Entries showing where items appear:
--------

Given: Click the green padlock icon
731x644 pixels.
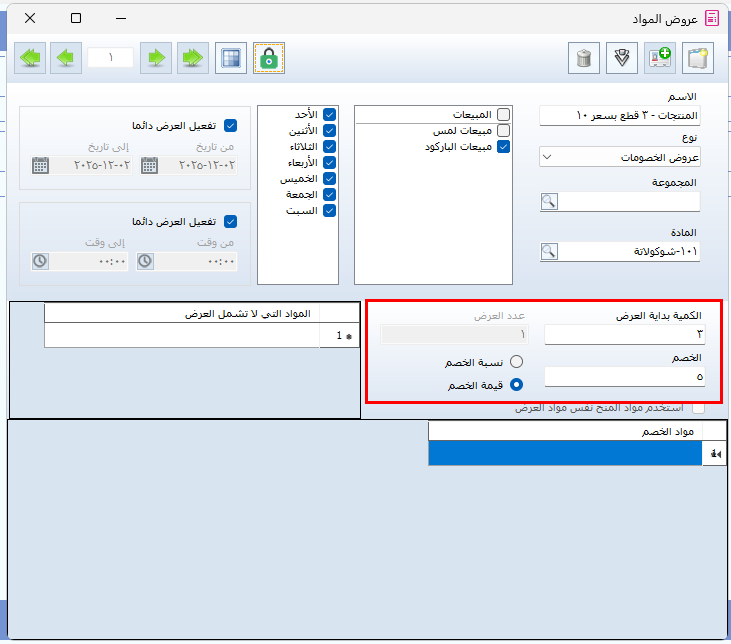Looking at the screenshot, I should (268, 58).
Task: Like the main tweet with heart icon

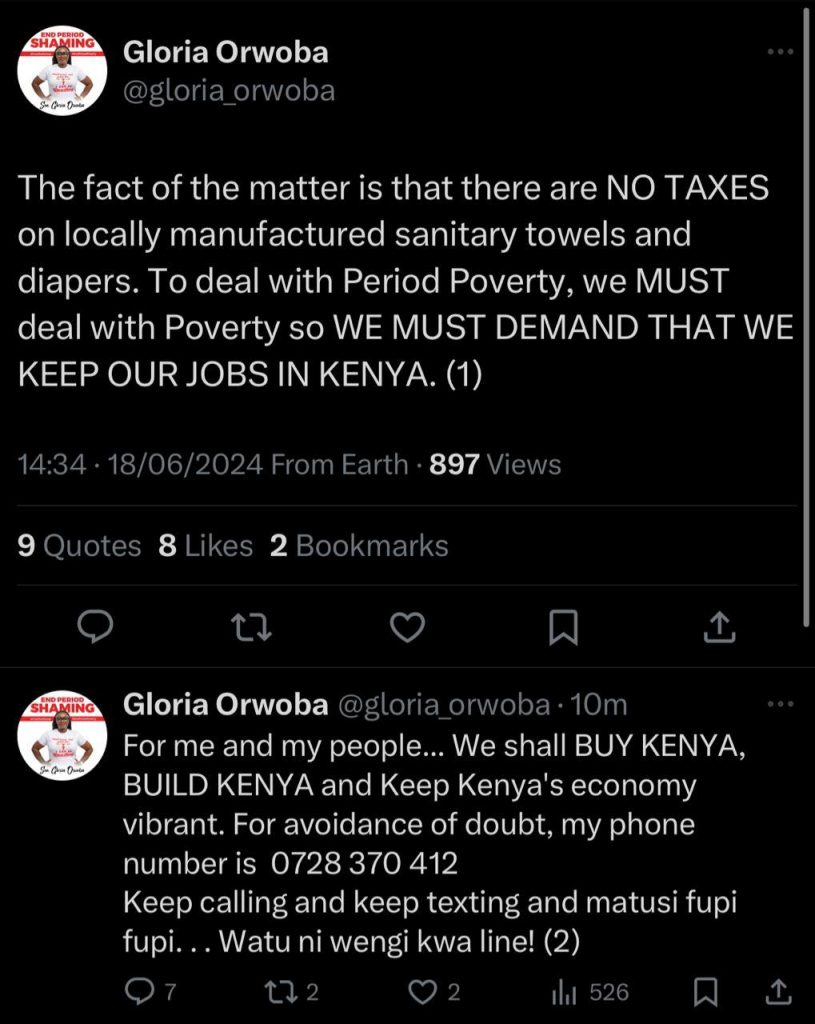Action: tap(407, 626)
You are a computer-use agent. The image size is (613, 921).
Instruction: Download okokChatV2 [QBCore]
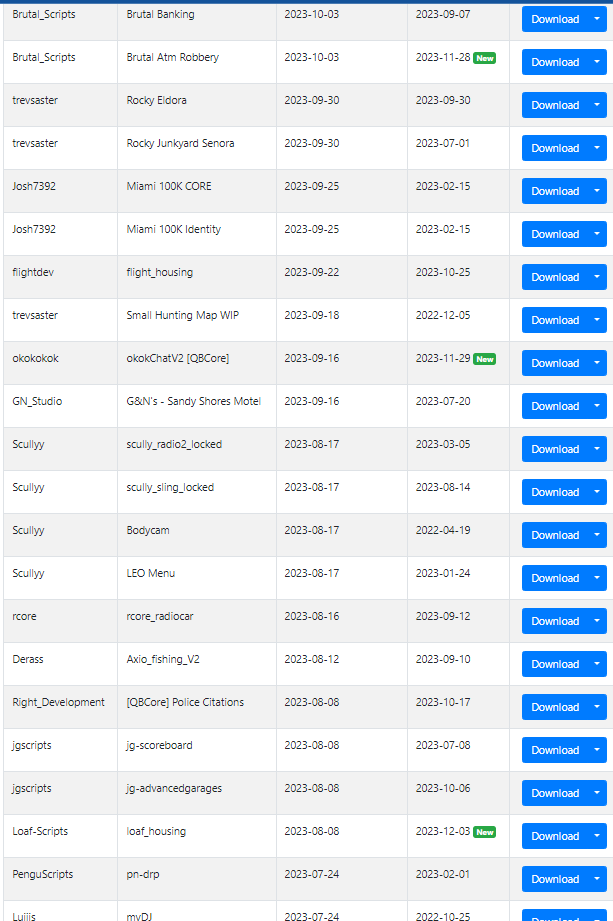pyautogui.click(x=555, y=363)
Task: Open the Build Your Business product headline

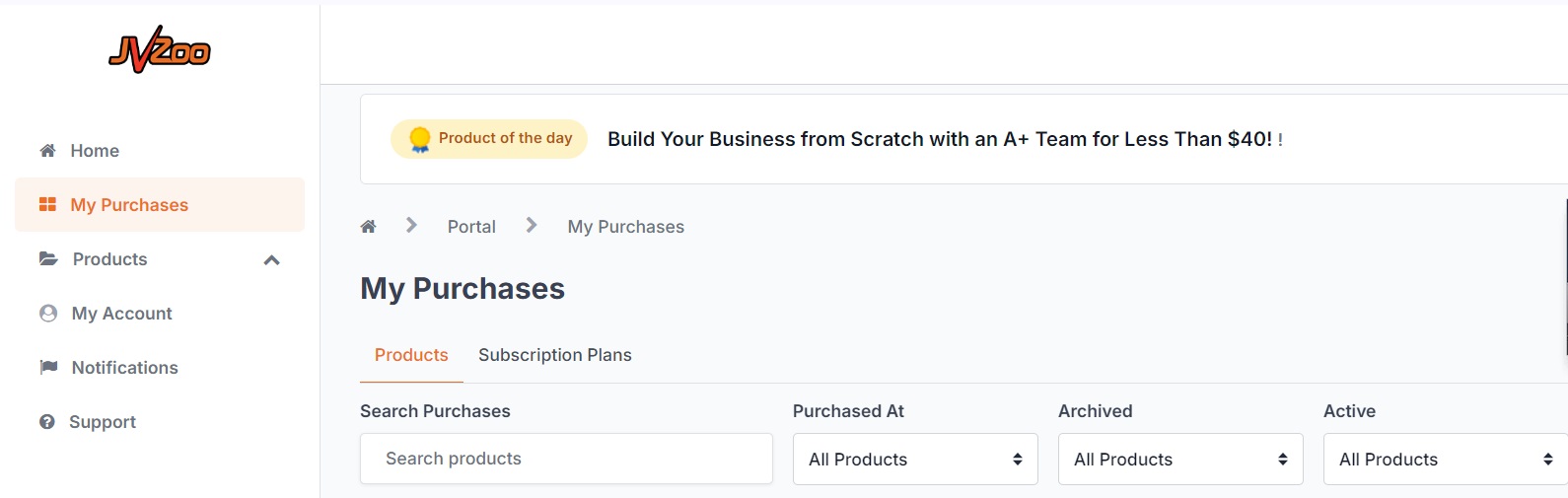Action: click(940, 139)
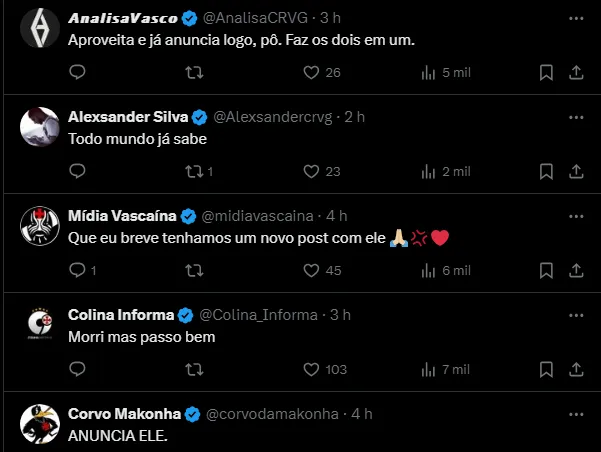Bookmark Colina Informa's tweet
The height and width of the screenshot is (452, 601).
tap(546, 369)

--------

TO DO -
Copy out every line of the material above word for word, leaving out the pictures.

FINISHED ANSWER -
Given: Click the green padlock icon
731x644 pixels.
Looking at the screenshot, I should (268, 58).
Task: Like the main tweet with heart icon

Action: tap(407, 626)
You are a computer-use agent. The image size is (613, 921).
Instruction: Download okokChatV2 [QBCore]
pyautogui.click(x=555, y=363)
Task: Open the Build Your Business product headline

Action: click(940, 139)
Bookmark Colina Informa's tweet
The height and width of the screenshot is (452, 601).
tap(546, 369)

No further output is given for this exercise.